**PROVIDED ENTRIES**

=== Begin Enclosure ===

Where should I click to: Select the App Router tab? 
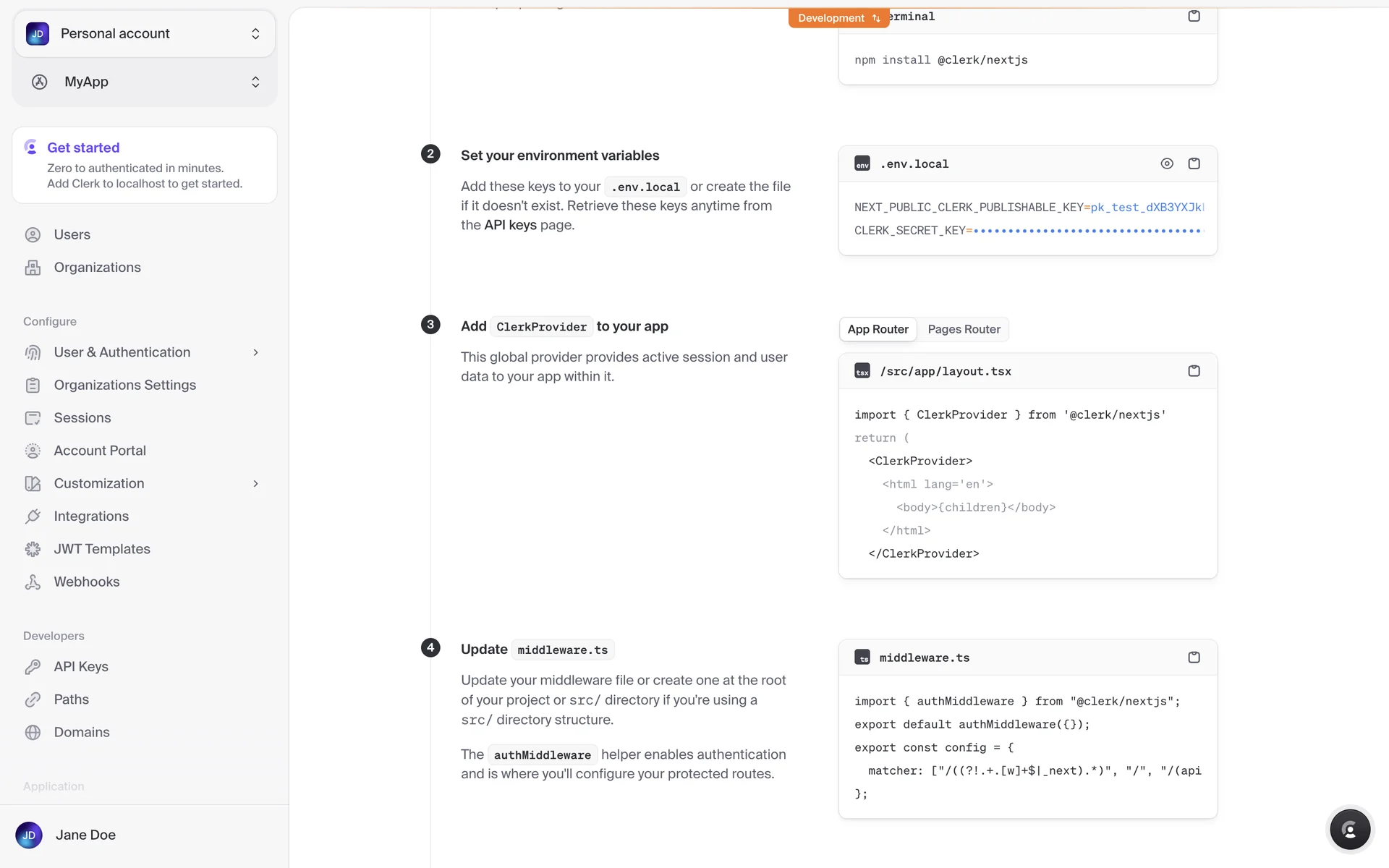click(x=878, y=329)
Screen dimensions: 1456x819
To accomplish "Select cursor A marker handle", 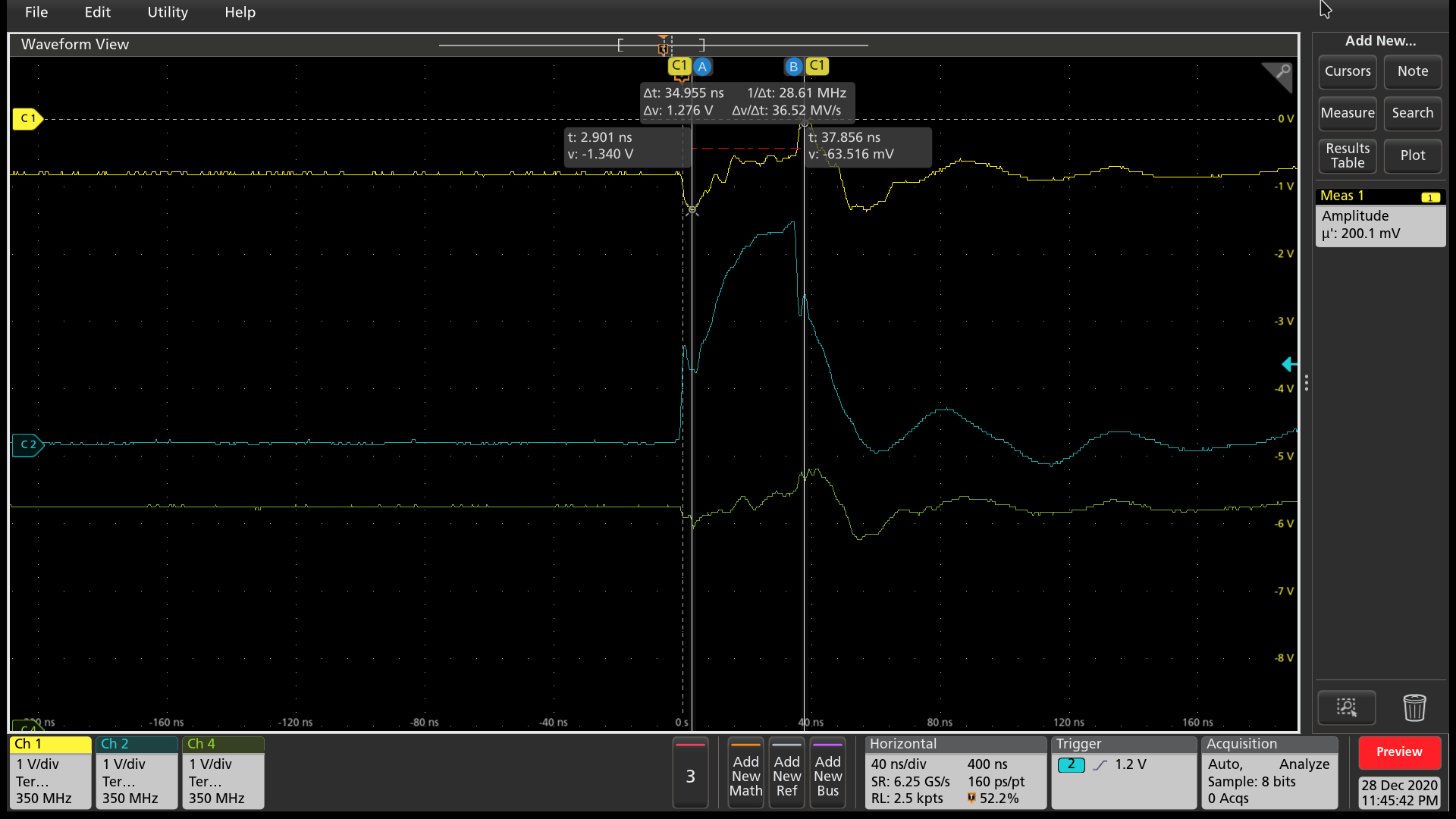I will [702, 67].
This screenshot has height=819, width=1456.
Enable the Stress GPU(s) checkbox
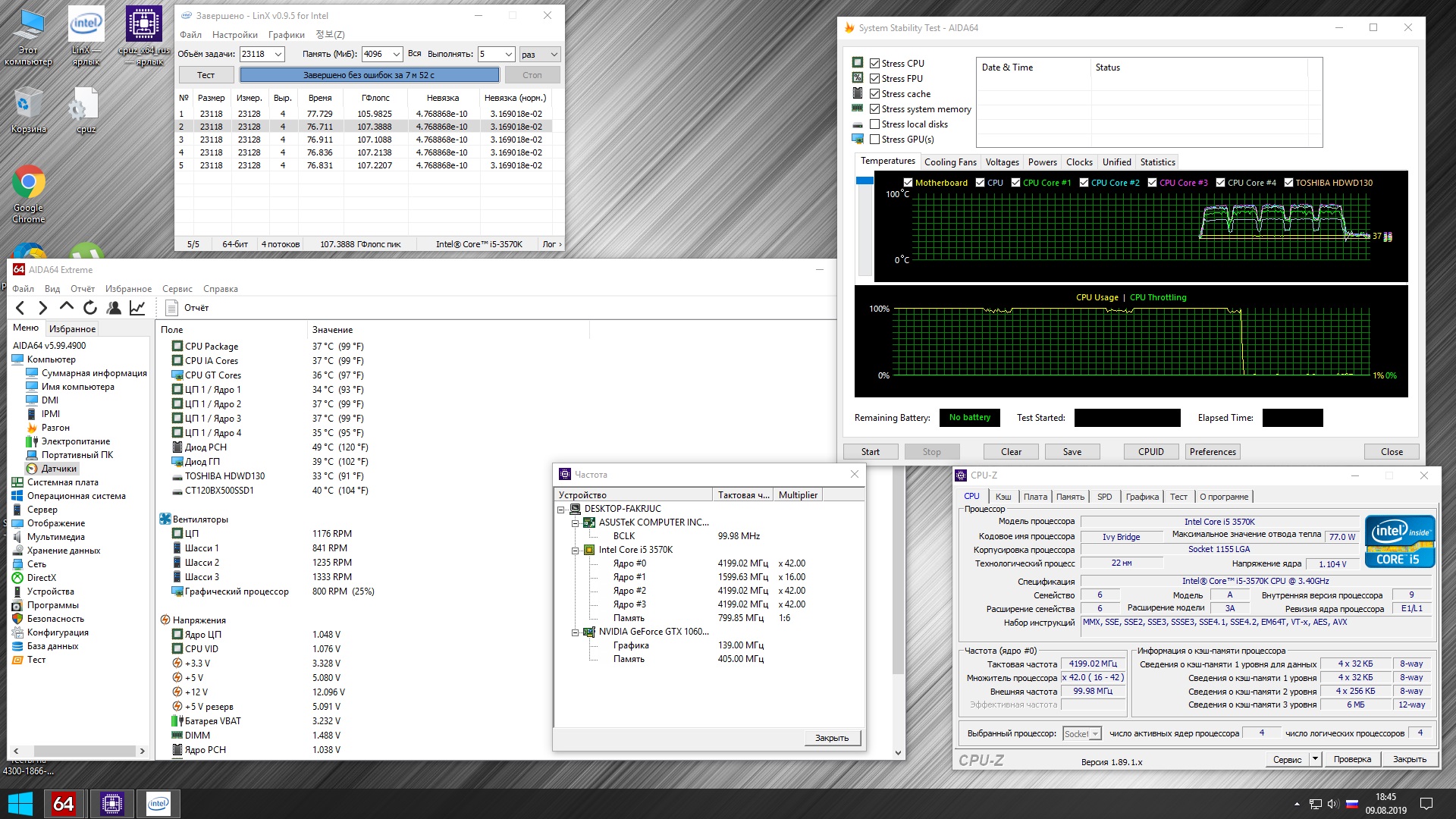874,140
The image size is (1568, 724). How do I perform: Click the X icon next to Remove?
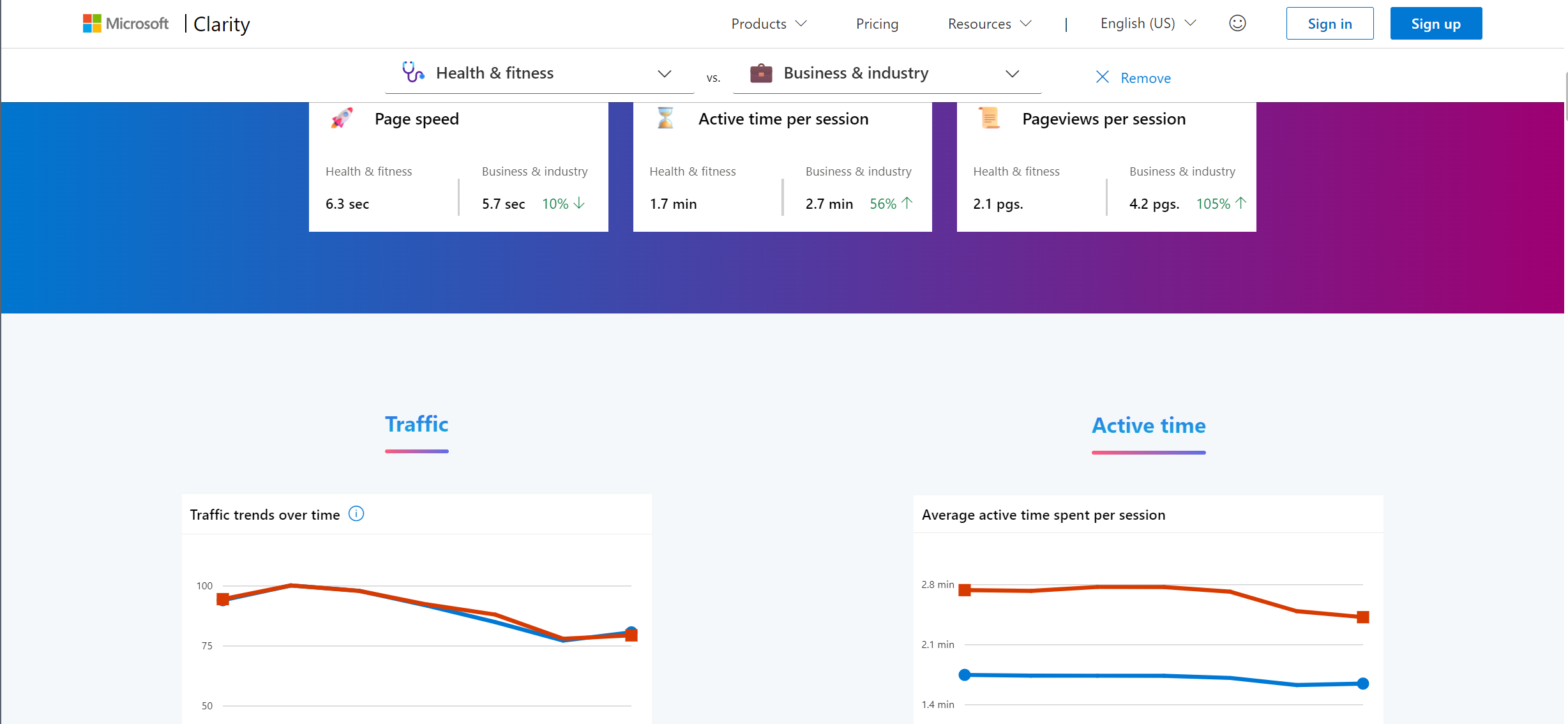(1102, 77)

=== End Enclosure ===

**EXERCISE BRIEF**
If a line falls between the one containing "The image size" and the last line of the entries above, both included, reproduce it exactly; leave the pictures out.

**RESPONSE TO THE TASK**
The image size is (1568, 724). How do I perform: Click the X icon next to Remove?
(1102, 77)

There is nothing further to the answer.